After announcing last month that it intends to “reapply” for licenses to operate its network of e-Games-branded parlors, Philippines online games developer PhilWeb Corporation has now reportedly revealed that it hopes to have completed the process before the end of the year.
According to Asia Gaming Brief citing a report from The Manila Times, the disclosure came from Gregorio Ma Araneta III, Chairman for PhilWeb Corporation, after he explained that the procedure of securing the 286 individual licenses from the Philippine Amusement And Gaming Corporation regulator was “already in process”.
“Yes [we will immediately re-operate] because these operators, they’re losing money,” Araneta reportedly told The Manila Times. “About 5,000 people are expecting this. I told [the Philippine Amusement And Gaming Corporation] that I’m not the one who’s hurting. The business is there, the longer you keep us closed, the harder it would be for the operators [and] there will be lesser revenues.”
The Manila Times reported that the Philippine Amusement And Gaming Corporation currently collects 40.2% of the e-Games cafes’ total gaming revenues with 28% earmarked for operators. Of the remaining amount, 29% goes to PhilWeb Corporation while 2% is set aside for marketers.
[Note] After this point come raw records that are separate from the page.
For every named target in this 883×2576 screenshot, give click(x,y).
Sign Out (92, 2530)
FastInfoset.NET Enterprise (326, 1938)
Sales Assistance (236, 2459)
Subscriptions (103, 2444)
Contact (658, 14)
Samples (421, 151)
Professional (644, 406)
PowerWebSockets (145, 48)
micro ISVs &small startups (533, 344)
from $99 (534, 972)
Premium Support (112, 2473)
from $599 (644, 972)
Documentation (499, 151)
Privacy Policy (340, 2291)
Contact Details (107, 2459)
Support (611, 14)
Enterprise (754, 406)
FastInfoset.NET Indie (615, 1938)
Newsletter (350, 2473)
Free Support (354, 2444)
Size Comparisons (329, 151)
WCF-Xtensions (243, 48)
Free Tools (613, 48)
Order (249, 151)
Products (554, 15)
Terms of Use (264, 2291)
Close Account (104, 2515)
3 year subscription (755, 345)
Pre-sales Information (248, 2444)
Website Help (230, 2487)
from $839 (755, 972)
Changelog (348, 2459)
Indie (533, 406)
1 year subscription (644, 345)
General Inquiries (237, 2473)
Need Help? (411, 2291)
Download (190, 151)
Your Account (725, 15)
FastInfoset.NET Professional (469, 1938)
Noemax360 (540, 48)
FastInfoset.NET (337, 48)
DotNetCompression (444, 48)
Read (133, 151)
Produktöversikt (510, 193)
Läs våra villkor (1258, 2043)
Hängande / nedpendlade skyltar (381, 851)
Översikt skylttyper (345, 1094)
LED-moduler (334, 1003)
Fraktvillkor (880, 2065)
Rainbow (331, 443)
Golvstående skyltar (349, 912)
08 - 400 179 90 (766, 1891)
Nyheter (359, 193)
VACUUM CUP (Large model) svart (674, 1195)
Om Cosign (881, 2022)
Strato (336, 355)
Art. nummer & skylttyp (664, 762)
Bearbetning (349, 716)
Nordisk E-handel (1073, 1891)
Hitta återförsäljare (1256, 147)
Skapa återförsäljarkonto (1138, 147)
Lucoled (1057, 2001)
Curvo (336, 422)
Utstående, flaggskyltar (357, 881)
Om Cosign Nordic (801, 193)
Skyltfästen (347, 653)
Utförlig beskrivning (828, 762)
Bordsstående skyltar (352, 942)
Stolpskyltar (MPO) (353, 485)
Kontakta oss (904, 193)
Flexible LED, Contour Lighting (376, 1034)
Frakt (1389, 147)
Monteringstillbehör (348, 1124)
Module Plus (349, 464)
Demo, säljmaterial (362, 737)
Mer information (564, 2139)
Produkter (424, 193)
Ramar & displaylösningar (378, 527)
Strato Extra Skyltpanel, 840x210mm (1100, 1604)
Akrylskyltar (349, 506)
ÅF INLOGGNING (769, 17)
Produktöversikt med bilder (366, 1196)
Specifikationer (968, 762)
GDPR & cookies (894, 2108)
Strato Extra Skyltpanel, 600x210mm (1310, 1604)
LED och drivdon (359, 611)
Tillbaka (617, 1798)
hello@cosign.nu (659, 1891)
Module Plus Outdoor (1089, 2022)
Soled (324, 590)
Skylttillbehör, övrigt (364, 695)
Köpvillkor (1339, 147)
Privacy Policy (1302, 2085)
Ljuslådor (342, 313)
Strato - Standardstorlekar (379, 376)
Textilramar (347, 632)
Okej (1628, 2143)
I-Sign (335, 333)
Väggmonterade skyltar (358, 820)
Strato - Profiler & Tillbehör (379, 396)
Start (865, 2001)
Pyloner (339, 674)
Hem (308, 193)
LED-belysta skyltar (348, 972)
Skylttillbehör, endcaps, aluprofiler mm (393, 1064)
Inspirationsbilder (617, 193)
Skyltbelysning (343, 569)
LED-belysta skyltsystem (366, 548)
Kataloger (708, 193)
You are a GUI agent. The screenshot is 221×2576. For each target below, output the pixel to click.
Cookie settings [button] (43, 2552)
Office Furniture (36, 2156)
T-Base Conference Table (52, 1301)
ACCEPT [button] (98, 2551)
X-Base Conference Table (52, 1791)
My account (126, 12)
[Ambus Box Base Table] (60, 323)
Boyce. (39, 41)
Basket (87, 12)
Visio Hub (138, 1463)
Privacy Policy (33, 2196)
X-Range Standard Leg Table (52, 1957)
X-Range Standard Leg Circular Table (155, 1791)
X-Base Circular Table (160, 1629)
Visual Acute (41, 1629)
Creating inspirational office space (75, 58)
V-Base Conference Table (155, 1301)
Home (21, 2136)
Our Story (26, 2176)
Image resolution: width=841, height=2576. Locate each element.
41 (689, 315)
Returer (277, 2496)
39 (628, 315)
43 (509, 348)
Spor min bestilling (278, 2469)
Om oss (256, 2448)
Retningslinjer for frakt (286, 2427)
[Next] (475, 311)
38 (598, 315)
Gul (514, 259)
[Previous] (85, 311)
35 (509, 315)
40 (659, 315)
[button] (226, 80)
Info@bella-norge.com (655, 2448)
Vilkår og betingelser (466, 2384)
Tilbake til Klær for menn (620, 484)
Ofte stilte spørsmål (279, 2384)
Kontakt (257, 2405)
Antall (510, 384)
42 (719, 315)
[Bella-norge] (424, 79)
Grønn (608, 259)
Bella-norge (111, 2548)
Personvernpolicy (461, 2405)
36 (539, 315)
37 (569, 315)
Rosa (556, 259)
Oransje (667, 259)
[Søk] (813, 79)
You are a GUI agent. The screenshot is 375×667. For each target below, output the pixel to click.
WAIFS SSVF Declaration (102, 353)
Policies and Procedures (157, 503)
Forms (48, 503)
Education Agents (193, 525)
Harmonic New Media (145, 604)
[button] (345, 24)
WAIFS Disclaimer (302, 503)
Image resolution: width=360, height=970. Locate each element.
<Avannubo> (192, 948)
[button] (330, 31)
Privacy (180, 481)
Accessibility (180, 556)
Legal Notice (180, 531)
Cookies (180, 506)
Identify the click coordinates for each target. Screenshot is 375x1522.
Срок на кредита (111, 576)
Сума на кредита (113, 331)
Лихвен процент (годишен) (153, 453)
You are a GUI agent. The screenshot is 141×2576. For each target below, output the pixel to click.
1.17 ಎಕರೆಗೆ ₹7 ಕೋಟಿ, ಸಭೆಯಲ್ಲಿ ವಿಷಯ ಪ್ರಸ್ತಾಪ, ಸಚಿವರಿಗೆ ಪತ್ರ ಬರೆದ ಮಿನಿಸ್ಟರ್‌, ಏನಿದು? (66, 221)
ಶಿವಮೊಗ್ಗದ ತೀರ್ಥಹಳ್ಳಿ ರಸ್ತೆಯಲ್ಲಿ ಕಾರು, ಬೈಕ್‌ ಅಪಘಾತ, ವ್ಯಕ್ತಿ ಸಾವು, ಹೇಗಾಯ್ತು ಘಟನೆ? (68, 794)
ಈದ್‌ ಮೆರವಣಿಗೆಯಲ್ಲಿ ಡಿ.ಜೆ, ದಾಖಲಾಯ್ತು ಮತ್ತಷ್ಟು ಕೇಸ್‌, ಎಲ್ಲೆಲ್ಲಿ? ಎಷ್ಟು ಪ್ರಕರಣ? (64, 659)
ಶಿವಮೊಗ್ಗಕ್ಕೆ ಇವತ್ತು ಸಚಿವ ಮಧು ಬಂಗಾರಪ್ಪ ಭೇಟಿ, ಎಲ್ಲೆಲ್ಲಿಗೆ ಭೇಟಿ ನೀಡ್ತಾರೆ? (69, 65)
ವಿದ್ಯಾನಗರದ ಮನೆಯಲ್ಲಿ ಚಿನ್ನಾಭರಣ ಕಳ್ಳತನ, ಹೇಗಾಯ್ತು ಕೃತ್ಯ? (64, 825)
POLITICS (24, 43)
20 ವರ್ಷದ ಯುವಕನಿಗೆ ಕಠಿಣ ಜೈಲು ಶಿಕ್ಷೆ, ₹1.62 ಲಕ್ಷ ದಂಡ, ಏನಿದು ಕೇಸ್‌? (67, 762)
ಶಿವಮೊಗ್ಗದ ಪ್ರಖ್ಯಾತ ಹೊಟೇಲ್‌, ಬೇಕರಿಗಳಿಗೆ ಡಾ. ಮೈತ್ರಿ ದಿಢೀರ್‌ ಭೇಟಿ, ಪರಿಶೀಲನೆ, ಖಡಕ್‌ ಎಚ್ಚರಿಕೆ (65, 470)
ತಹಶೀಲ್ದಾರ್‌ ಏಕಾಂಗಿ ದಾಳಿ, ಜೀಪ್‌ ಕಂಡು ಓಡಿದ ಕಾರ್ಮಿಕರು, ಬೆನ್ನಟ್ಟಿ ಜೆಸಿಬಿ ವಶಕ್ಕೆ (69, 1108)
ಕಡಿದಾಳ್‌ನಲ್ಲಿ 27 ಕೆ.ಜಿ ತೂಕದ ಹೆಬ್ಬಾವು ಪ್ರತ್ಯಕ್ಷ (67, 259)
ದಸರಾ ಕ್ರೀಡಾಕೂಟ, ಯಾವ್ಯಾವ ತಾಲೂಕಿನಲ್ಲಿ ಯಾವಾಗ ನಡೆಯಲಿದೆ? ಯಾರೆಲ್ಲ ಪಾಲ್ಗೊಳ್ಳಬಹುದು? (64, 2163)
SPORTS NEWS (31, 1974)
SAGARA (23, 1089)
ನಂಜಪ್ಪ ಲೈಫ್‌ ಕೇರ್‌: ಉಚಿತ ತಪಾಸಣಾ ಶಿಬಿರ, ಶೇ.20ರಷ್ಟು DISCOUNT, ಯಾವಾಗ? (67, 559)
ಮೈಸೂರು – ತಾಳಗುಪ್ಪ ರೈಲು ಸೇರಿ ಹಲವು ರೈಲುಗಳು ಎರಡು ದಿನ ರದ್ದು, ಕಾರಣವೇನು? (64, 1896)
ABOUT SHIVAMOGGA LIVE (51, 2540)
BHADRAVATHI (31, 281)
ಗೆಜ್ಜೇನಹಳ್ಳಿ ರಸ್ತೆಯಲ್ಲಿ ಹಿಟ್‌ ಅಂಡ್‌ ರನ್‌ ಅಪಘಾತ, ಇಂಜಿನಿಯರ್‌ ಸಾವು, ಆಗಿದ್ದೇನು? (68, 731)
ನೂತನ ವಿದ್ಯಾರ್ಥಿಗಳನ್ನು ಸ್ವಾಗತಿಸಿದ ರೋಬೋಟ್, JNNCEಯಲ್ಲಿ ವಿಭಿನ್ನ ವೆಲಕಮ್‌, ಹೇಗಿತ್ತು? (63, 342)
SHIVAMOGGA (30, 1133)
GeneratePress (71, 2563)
“Anyway, [the] bulk of the revenues go to [the Philippine Amusement And Gaming Corporation],” said Araneta. “They take up the bulk [and] we only get [a] little.”
Araneta also reportedly revealed that he was still in talks with the nation’s Securities And Exchange Commission regarding his planned acquisition of the over 771 million shares in PhilWeb Corporation held by the firm’s former Chairman and controlling stakeholder, Roberto Ongpin, for approximately $40.6 million.